As one of many examples, consider infused water.

What is Infused Water?

Infused water is water that has been enhanced with the flavors of fresh fruits, vegetables, and/or herbs. It’s also known as detox water, fruit-infused water, or fruit flavored water.

This article specifically defines infused water to be what is made at home, not anything store-bought.

Infusion differs from juices or smoothies in that just the flavors of the fruit seep through. Thus, it tastes better than water alone, but not at the expense of excess calories or industrial sugar.

How does infused water lead to weight loss?

In the Journal Obesity, a women’s study concluded that “absolute and relative increases in drinking water were associated with significant loss of body weight and fat over time, independent of covarieties.”1 Covarieites is just a way of saying that diet, food composition, physical activity, and sociodemographics had no correlation with the weight loss data observed.

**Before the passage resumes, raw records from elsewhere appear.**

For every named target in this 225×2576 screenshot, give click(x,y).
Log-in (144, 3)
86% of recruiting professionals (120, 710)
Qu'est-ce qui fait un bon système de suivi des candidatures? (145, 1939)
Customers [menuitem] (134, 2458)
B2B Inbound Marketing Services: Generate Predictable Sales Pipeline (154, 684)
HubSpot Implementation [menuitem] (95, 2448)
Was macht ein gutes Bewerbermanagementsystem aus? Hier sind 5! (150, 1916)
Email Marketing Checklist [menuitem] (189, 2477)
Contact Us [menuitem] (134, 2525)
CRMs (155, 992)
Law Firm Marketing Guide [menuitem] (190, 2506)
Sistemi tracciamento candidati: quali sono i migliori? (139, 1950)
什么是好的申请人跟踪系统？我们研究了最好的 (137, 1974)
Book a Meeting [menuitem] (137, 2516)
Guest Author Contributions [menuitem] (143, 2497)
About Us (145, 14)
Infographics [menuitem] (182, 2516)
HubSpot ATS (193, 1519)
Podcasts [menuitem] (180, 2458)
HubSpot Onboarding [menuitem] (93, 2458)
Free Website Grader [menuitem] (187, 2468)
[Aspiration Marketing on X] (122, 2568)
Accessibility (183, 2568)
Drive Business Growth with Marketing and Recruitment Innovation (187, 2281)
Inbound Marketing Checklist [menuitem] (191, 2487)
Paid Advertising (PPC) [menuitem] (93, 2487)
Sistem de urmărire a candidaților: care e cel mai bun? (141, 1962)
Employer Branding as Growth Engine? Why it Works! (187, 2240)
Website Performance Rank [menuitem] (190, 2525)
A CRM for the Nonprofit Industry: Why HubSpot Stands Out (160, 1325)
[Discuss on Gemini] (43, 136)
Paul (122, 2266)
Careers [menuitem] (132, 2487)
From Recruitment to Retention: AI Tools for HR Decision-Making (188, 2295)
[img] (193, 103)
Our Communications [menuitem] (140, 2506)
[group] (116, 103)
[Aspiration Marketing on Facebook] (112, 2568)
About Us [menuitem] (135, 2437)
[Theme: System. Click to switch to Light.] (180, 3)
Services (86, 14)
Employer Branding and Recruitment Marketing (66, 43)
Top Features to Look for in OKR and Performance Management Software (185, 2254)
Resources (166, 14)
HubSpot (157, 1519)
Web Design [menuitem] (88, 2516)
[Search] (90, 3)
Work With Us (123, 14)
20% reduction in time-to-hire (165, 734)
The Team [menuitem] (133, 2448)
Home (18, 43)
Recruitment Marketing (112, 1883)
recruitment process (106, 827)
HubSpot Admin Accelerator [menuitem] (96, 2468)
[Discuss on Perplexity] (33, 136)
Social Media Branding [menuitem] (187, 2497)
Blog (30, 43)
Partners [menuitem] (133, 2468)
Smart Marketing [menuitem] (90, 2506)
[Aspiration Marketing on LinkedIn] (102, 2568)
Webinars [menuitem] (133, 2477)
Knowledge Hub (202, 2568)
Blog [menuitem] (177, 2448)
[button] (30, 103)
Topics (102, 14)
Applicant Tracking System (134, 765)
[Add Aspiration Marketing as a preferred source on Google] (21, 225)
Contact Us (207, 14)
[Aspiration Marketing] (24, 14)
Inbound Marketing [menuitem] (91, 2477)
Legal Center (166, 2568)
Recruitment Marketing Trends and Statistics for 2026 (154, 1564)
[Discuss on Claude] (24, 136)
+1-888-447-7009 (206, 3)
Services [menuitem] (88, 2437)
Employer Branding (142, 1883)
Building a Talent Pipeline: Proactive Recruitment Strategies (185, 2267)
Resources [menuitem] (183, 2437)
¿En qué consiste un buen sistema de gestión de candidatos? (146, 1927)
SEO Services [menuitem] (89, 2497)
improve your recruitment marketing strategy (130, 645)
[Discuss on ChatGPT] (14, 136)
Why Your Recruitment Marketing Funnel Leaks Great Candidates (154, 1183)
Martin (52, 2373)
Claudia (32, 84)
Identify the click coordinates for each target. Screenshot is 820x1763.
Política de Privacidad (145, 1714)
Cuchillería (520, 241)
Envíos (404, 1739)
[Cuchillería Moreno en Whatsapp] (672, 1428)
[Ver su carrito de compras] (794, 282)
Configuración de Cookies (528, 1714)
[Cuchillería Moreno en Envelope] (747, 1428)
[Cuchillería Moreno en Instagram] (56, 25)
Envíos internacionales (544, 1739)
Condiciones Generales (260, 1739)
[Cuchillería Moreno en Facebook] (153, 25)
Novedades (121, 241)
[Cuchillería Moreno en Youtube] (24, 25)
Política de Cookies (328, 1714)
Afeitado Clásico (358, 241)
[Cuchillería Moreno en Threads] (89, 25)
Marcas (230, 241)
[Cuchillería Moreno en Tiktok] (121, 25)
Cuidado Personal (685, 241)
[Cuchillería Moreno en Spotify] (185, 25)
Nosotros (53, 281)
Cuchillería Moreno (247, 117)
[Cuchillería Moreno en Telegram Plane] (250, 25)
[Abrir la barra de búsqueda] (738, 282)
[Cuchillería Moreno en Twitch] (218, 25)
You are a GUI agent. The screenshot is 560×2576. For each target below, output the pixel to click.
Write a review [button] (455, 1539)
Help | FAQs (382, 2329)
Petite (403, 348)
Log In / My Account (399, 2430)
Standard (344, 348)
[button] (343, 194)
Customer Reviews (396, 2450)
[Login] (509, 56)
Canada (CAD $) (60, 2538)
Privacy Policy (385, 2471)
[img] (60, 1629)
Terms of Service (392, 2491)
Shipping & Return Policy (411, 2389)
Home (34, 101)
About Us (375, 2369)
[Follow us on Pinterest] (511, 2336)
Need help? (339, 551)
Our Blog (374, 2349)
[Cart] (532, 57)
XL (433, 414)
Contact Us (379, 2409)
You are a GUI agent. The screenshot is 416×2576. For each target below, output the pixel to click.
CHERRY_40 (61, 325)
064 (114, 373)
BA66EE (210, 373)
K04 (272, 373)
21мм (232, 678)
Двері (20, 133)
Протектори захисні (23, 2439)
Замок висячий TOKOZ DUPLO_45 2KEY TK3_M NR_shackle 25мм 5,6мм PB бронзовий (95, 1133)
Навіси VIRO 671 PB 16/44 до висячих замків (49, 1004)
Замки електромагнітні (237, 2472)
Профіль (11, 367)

Another study “established the role of water induced thermogenesis in weight reduction of overweight subjects.”2

These findings seem to apply to children as well. “Consuming the recommended daily amount of water for children could result in an energy expenditure equivalent to an additional weight loss of about 1.2 kg per year. These findings reinforce the concept of water-induced REE elevation shown in adults, suggesting that water drinking could assist overweight children in weight loss or maintenance, and may warrant emphasis in dietary guidelines against the obesity epidemic.”3

These studies can be partially explained by a rise in metabolism that water gives but may also be because water can reduce your appetite. If you drink water before a meal, for instance, you may eat less.

Another way of explaining weight loss is to look at what other beverages water is replacing in the diet. One study concludes, “our findings suggest that frequent consumption of sugar sweetened beverages may be associated with larger weight gain and increased risk of type 2 diabetes”4

These researchers are not the only ones. “Sugar-sweetened beverages, particularly soda, provide little nutritional benefit and increase weight gain and probably the risk of diabetes, fractures, and dental caries.”5

Furthermore, “Because of the large amount of calories in sugar-sweetened soft drinks and the relationship between consumption of these drinks and weight gain, reducing sugar-sweetened beverage consumption may be the best single opportunity to curb the obesity epidemic.”6

For these reasons, infused water makes a great choice for weight loss.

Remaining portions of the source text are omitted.